---- Supplied material
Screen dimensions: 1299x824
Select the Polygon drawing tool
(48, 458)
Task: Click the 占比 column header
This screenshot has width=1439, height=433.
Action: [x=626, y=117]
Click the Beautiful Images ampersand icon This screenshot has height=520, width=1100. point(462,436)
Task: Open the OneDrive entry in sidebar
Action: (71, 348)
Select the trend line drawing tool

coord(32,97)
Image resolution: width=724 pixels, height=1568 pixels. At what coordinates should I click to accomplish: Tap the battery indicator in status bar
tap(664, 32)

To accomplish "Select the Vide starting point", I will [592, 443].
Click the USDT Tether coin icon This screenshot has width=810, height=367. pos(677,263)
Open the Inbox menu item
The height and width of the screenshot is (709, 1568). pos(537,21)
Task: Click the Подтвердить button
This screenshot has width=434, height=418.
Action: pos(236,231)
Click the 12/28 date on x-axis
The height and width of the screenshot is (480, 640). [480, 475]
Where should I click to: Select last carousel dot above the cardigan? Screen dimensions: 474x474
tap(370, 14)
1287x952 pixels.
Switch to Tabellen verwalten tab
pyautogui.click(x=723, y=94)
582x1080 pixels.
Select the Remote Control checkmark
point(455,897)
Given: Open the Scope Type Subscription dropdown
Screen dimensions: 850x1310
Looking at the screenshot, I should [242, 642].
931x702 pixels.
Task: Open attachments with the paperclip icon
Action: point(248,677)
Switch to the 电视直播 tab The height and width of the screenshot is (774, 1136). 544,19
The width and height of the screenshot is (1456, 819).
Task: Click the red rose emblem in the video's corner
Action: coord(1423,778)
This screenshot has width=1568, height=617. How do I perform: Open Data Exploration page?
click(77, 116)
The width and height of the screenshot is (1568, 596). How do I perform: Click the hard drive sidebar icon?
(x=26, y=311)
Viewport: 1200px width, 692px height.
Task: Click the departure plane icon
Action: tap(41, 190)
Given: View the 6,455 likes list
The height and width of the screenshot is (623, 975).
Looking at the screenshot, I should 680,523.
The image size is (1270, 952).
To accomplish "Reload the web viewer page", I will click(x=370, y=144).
--------
*Aim of the exercise*. Pull out the lines from the one containing "Given: Open the" through the last line of the entries, both included, and reproduce them word for word.

*Result of the task*.
Given: Open the Scope Type Subscription dropdown
Screen dimensions: 850x1310
Looking at the screenshot, I should [242, 642].
931x702 pixels.
Task: Open attachments with the paperclip icon
Action: point(248,677)
Switch to the 电视直播 tab The height and width of the screenshot is (774, 1136). 544,19
The width and height of the screenshot is (1456, 819).
Task: Click the red rose emblem in the video's corner
Action: coord(1423,778)
This screenshot has width=1568, height=617. How do I perform: Open Data Exploration page?
click(77, 116)
The width and height of the screenshot is (1568, 596). How do I perform: Click the hard drive sidebar icon?
(x=26, y=311)
Viewport: 1200px width, 692px height.
Task: Click the departure plane icon
Action: tap(41, 190)
Given: View the 6,455 likes list
The height and width of the screenshot is (623, 975).
Looking at the screenshot, I should 680,523.
The image size is (1270, 952).
To accomplish "Reload the web viewer page", I will click(x=370, y=144).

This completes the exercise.